Photon to electron and positron

File:Pair production Cartoon.gif

Cartoon showing the process of electron-positron pair production

For photons at high-energy, (MeV scale and higher) pair production is the dominant mode of photon interaction with matter. These interactions were first observed in Patrick Blackett's counter-controlled cloud chamber, leading to the 1948 Nobel Prize in Physics. If the photon is near an atomic nucleus, the energy of a photon can be converted into an electron-positron pair:

γ → e− + e+

The photon's energy is converted to particle's mass through Einstein’s equation, $E = mc 2$ ; where $E$ is energy, $m$ is mass and $c$ is the speed of light. The photon must have higher energy than the sum of the rest mass energies of an electron and positron (2 * 0.511 MeV = 1.022 MeV) for the production to occur.
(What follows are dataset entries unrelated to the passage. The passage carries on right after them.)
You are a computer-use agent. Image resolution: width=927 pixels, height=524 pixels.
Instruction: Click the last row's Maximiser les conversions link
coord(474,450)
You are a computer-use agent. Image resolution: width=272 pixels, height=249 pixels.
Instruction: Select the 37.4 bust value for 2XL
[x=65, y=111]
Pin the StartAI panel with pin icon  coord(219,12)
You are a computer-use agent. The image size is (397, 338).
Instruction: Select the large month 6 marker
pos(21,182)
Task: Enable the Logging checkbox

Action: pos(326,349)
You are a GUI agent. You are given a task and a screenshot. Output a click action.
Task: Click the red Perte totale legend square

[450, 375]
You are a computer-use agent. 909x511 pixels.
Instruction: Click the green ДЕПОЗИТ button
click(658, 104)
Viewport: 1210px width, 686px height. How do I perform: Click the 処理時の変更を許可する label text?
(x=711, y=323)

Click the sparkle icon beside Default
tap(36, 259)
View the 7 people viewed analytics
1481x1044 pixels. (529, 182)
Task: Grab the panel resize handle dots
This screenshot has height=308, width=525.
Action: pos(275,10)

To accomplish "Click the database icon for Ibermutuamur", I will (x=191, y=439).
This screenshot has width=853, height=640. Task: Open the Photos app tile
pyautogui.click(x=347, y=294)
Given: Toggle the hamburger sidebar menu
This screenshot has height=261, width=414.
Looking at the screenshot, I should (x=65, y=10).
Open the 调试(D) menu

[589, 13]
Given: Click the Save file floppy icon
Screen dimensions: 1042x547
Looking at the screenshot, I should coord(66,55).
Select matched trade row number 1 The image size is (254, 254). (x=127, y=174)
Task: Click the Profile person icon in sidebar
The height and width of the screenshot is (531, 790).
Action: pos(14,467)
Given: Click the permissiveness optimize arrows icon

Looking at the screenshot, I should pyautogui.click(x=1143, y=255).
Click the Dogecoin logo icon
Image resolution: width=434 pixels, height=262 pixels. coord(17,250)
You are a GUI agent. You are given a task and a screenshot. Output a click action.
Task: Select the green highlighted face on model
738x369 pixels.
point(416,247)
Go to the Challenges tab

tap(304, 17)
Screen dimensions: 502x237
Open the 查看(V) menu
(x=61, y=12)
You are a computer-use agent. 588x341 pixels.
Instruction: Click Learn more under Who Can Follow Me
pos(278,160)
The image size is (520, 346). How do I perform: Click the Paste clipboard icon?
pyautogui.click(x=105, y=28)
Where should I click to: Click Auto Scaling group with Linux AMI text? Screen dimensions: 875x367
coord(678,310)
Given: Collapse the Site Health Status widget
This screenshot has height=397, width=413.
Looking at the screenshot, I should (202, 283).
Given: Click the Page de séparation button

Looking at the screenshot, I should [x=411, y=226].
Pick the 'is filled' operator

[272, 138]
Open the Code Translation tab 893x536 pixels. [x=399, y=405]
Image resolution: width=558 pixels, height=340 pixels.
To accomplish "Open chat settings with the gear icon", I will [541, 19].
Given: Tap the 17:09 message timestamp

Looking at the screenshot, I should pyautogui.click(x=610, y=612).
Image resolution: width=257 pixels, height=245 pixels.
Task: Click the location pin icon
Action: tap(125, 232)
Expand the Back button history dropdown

The photon must be near a nucleus in order to satisfy conservation of momentum, as an electron-positron pair producing in free space cannot both satisfy conservation of energy and momentum.^[1] Because of this, when pair production occurs, the atomic nucleus receives some recoil. The reverse of this process is electron positron annihilation.

Basic kinematics

These properties can be derived through the kinematics of the interaction. Using four vector notion, the conservation of energy-momentum before and after the interaction gives:^[2]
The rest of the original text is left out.